With the original setup, the header of the RD pipe actually melted the ring of plastic arounf the fuel tank nipple. First I cut off the outer plastic ring, and then the actual plastic nipple it self then slightly enlarged the hole and installed a metal fuel nipple with some plastic epoxy around the base to secure it.

This gave a much more secure connection to the fuel tank, where I have had the fual tubing actually fall off during a race.

Second I repositioned the fuel tank it self. I removed the carry handle to give a little more room, then I redrilled a new hole for the left front gas tank mount a little to the left of the original hole. Put a screw into the tank through it, and then rotated the tank touards the center of the car as far as I could without interfering with the drive shaft or the steering rack.

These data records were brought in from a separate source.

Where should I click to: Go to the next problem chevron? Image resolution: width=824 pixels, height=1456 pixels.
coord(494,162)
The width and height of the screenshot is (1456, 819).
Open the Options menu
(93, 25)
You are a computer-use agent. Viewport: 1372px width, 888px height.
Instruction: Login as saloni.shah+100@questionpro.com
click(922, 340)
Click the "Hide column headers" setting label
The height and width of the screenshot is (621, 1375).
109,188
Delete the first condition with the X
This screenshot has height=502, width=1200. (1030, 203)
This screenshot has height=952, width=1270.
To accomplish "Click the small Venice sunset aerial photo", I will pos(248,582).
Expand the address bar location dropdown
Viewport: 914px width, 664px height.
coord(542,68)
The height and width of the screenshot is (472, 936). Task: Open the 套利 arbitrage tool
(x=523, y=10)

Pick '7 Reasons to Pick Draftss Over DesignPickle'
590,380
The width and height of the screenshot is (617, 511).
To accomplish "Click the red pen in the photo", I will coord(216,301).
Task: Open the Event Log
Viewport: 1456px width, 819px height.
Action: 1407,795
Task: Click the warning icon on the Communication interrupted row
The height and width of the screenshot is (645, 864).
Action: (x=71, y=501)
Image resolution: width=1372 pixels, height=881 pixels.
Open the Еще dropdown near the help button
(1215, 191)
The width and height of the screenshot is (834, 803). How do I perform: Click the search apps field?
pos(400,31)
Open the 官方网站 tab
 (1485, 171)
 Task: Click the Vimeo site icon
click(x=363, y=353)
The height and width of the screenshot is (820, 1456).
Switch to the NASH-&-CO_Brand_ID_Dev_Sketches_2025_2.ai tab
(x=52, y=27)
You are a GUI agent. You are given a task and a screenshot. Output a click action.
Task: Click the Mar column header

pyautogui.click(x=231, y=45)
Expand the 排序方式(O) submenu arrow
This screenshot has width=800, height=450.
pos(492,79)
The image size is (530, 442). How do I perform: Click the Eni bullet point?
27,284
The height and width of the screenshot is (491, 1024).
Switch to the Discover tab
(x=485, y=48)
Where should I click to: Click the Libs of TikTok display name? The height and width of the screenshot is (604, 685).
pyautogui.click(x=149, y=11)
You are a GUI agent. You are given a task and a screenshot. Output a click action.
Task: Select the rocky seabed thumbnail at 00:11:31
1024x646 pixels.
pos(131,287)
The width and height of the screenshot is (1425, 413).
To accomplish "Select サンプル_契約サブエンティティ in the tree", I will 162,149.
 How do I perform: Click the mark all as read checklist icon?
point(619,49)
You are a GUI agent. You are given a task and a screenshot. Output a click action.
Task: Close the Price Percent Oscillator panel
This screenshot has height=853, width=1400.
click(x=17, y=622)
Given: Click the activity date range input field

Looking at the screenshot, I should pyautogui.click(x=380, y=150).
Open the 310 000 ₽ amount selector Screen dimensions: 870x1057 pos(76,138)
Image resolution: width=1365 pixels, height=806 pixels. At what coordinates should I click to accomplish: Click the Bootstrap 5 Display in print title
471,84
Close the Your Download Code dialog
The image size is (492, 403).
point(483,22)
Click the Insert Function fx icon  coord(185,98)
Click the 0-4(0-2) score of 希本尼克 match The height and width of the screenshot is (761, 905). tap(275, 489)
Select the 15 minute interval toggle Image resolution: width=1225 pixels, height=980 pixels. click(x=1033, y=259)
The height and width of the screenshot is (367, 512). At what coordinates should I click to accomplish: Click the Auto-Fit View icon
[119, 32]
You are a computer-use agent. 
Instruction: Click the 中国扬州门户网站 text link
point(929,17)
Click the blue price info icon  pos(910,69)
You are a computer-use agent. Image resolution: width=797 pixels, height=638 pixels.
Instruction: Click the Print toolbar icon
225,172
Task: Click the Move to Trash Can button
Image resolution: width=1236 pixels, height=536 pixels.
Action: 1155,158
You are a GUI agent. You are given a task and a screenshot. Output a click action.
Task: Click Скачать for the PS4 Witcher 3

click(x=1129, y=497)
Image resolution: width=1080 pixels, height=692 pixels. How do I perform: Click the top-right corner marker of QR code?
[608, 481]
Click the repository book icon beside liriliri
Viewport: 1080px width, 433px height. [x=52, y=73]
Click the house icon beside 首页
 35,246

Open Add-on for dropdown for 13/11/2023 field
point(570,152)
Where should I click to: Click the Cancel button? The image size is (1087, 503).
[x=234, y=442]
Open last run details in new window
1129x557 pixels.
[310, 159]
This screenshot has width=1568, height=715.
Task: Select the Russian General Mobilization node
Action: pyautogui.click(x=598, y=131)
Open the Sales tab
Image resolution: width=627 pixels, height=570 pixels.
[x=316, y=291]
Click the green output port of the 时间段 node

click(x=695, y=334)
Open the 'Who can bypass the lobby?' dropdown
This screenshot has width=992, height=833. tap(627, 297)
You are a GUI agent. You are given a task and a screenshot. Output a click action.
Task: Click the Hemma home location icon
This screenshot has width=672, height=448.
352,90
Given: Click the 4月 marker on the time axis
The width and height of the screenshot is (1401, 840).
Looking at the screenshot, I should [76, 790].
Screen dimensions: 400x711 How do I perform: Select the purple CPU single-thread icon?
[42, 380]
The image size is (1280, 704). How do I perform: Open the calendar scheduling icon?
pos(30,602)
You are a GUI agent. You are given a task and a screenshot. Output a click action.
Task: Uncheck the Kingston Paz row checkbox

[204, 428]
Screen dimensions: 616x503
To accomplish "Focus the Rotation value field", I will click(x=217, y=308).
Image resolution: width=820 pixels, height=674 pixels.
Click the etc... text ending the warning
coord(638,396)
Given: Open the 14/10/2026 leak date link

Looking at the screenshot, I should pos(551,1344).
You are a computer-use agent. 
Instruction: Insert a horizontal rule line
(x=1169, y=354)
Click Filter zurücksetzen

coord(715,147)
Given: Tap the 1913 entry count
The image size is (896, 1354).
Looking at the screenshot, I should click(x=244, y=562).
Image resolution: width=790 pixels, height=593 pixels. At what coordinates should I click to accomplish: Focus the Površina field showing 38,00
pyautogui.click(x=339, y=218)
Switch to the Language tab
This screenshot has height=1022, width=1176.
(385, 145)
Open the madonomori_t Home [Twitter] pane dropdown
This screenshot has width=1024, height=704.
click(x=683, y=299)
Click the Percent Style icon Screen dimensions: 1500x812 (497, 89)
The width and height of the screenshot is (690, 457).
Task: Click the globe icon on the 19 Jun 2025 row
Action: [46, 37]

This gave me plenty of room between the gas tank and the header. No more worries about melting or over heating the fuel in the tank.

Finaly I cut small square pieces out of some old treaded street tires I had and put them tread up in between the chassis and the fuel tank with the orange o-rings sanwiched between the tank and the tire pieces. This has almost completely eliminated the tank foaming, washing machine effect vibration from the enging caused. Now there is only the slightest vibration foaming at idle, and none at all throughout the rest of the rpm range.

Just remember to use slightly longer screws to secure the fuel tank, to be sure to get enough threads into the plastic of the tank so they won't fall out. This does slightly raise the heigth of the tank, somewhere between a 1/16 and 1/8 but the benefits are worth it.